Moroccan-born, New York–based photographer Lalla Essaydi lures the viewer into her third solo show at Howard Yezerski Gallery (the inaugural exhibition in its new space) with a pair of stunning large-scale pictures hung in the front window. Each depicts an Arab woman covered in calligraphy and posed to imitate a famous nineteenth-century Orientalist painting. Fumée d’Ambre Gris (The Smoke of Amber-gris), 2008, which features a young woman lifting her white veil to draw in the titular aphrodisiac, is based on Sargent’s 1880 painting of the same name. The Grande Odalisque, 2008, in parodying Ingres’s famous painting of a nude girl languishing in a Turkish harem, also critiques Western exploitation of Eastern women. In her contemporary version, Essaydi rejects the distorted, dreamy, and nude portrayal found in Ingres’s “gentle- man’s” painting, instead creating a realistic, clothed figure: a strong-willed woman who challenges the viewer to respect her and her domestic setting.

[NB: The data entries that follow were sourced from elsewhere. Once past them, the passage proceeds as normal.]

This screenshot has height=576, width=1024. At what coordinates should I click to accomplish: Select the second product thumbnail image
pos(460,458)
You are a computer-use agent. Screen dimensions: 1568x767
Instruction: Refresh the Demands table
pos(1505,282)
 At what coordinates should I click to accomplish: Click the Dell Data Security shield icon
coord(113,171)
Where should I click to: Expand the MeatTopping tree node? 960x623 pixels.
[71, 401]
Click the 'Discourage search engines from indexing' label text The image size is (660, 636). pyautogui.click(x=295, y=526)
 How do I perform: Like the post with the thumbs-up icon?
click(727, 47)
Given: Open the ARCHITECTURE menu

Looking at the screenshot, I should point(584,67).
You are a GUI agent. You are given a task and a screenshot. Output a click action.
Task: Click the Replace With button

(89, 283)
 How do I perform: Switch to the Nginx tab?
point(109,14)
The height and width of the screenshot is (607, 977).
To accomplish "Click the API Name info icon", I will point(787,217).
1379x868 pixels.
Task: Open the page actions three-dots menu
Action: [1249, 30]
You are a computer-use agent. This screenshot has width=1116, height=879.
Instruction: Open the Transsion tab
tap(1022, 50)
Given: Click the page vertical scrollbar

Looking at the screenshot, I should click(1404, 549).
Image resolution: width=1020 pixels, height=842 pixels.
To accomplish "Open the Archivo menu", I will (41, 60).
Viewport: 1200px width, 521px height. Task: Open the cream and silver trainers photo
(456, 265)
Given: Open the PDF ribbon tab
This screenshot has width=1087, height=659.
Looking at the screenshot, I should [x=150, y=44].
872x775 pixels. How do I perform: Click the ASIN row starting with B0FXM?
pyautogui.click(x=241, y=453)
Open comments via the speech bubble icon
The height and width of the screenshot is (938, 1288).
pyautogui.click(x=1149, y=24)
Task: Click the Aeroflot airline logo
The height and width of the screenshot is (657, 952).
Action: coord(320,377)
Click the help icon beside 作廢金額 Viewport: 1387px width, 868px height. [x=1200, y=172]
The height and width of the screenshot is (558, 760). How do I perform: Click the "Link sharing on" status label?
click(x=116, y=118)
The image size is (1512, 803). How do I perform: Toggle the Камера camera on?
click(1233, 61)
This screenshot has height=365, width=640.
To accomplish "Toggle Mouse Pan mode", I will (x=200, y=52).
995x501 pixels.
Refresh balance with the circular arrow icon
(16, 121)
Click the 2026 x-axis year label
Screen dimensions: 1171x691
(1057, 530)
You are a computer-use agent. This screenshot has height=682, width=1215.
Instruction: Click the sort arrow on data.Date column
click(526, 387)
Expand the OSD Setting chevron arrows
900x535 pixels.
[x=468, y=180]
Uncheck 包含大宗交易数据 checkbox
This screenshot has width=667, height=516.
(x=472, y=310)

Born and raised in Morocco, where only men are allowed to practice calligraphy, Essaydi rebelliously inscribes her female subjects with Arabic script, taking photographs that, showing flesh, burkas, and backgrounds completely covered in henna, comment on female identity and on the restrictions suffered by many Arab women.

Inside the main gallery, Essaydi resurrected Embodiment, a 2003 installation made up, in this incarnation, of ten photographic portraits digitally transferred onto white banners, and a short video. Shot inside and around her home in Morocco, the four-minute video intersperses sequences of the same still images that are printed on the banners with narrative footage about a Moroccan girl transitioning into young adulthood and taking on the traditional dress and restrictions of her culture. Essaydi reads the Arabic text written on the women in the still photographs, and narrates the girl’s story in English. The various portraits complement one another; the artist, I was told, intends the still images to serve as the walls of a house, and the footage as a doorway in.

The film is punctuated by a shot of a woman—a stand-in for Essaydi—who is shown from behind as she gradually covers a white wall as well as her own white dress and exposed flesh with poetic and self-revelatory words, which are read by the artist in voice-over. Speaking both for herself and for her compatriots, and wedged between past and present, Essaydi explains, “I am writing. I am writing on me. I am writing on her,” and continues to describe how she is “an open book” that is “still in progress,” one whose “chapters are chaotic and confusing.” A young Arab girl and two boys appear on the screen, playing together in an arid landscape and dressed in Western clothes. As the narrator describes a dialogue between reality and dreams, still images of the domestic life of women fade in and out: subjects are shown tending to one another’s hair; one beautiful nude figure covered with script inscribes text on another. In this installation, Essaydi attempts to express the richness as well as the confining aspects of Islamic traditions, and invites the viewer into the lives of the women she so compassionately portrays.